President Lula and his countless award wins
Outgoing Brazilian president Luiz Inacio Lula da Silva was recently awarded the 2010 UNAIDS Award for Leadership in recognition of his contribution to social and economic development, as well as the AIDS response.
Since assuming office in 2003, Lula has received a huge number of medals and prizes to reflect the good work that he has done throughout his term as president of Brazil. And his popularity certainly doesn't stop with the judging panel.
Lula is in fact rated the most popular Brazilian president of all time, after scoring a record 80.5 per cent approval rate among the country's people during his final months of presidency.
Even US president Barack Obama has shown his fondness for the leader in the past, greeting Lula at the 2009 G20 summit in London by saying: "That's my man right there … the most popular politician on earth."
In the same year, Lula was chosen by prominent European newspapers El Pais and Le Monde as Man of the Year, while the UK's Financial Times ranked him among the 50 public figures who shaped the Noughties.
At the start of 2010, Brazil's outgoing ruler was handed the honour of Global Statesman by the World Economic Forum, held in Switzerland, while Time Magazine recently named him one of the most influential world leaders in modern history.
His latest accolade, the 2010 UNAIDS Award for Leadership, was presented on World AIDS Day by Michel Sidibe, the organisation's executive director.
The medal recognises Lula's pivotal role in building social justice, reducing poverty and accelerating Brazil's progress towards achieving the United Nations' (UN) Millennium Development Goals.
"President Lula is a leader whose bold action on AIDS has changed lives around the world," declared Mr Sidibe at the ceremony in Brasilia.
"He is a partner to developing nations, stands up against discrimination and [is] a remover of barriers," the director added.
Receiving his award, Lula said: "I am very happy to have had the opportunity to advance the Millennium Development Goals and to have helped other countries to do so.
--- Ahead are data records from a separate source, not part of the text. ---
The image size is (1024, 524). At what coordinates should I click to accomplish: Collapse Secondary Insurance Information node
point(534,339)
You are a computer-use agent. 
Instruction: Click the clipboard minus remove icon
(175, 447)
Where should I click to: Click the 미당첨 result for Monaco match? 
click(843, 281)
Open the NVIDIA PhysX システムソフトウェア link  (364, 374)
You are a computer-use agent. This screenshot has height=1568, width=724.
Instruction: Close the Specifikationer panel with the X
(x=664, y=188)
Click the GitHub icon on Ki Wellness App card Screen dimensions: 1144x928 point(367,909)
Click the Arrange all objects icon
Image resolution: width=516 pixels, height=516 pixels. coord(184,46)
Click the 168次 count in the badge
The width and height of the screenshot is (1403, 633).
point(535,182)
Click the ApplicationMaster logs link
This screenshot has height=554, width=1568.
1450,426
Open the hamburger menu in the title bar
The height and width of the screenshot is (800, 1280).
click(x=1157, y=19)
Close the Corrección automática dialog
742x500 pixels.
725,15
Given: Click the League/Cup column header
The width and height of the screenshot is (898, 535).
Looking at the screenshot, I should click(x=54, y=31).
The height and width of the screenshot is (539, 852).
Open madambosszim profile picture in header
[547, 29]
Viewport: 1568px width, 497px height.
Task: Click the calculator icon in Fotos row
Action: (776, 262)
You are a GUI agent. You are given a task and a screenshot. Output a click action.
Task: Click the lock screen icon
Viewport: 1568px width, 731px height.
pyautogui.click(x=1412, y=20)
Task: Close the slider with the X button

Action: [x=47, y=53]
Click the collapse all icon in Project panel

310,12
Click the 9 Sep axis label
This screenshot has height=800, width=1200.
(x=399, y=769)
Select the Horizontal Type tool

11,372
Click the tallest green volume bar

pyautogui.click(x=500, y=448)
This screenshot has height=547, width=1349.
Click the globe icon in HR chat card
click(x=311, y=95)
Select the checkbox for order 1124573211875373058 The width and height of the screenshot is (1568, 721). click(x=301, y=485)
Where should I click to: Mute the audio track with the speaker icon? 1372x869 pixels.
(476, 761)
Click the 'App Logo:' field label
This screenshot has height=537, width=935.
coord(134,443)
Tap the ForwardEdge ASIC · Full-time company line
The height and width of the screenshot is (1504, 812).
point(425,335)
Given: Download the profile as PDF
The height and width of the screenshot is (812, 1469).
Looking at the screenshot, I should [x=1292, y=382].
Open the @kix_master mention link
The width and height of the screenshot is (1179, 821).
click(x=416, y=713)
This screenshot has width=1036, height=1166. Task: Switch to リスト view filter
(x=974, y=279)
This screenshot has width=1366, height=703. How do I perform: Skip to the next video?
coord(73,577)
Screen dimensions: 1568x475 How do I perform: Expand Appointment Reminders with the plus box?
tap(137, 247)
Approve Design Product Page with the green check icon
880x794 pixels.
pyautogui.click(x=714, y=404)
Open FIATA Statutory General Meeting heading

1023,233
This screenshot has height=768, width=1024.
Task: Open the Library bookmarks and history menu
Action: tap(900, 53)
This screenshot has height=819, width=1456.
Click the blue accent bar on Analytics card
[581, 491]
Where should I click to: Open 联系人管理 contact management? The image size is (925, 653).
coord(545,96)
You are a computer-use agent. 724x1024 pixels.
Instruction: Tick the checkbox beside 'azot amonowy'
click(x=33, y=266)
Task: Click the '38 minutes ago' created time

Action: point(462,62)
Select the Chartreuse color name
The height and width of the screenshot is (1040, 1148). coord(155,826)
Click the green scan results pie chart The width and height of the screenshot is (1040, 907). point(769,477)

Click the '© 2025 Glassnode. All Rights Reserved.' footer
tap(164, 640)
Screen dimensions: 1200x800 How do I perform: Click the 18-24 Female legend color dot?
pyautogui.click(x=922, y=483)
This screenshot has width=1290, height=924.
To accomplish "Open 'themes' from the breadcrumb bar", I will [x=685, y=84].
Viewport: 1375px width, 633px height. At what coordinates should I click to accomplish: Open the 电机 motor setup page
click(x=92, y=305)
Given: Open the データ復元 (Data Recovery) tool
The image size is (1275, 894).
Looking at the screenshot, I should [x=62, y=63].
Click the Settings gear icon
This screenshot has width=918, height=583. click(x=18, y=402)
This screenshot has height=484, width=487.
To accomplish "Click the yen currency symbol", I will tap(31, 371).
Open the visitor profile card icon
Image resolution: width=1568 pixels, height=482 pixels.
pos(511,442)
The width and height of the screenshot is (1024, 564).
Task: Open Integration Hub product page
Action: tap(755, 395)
"The fact that our efforts are being recognized means a lot to me. I would like to share this award with all those who have contributed to reaching these goals."
Designed by revered British artist David Poston, the medal is carved from lime wood and plated with gold.
The award, which many would say doubles as an original work of art, is said to embody the rippling of water and its far-reaching effect. This represents a symbolic link to Lula's leadership and its important role in the AIDS response.
Over the past seven years, Lula has also attained a host of other medals, including the Brazilian Order of Merit, the Mexican Order of the Aztec Eagle and the Norwegian Order of Royal Merit.
Following his inauguration in 2003, he received the Price of Asturias Award for International Cooperation.
Clearly a remarkable leader and a well-respected politician, Lula's influence over Brazilian and global improvement has certainly got him noticed.
With Lula due to leave office on January 1st 2011, president-elect Dilma Rousseff – the country's first female ruler – will certainly have some big shoes to fill.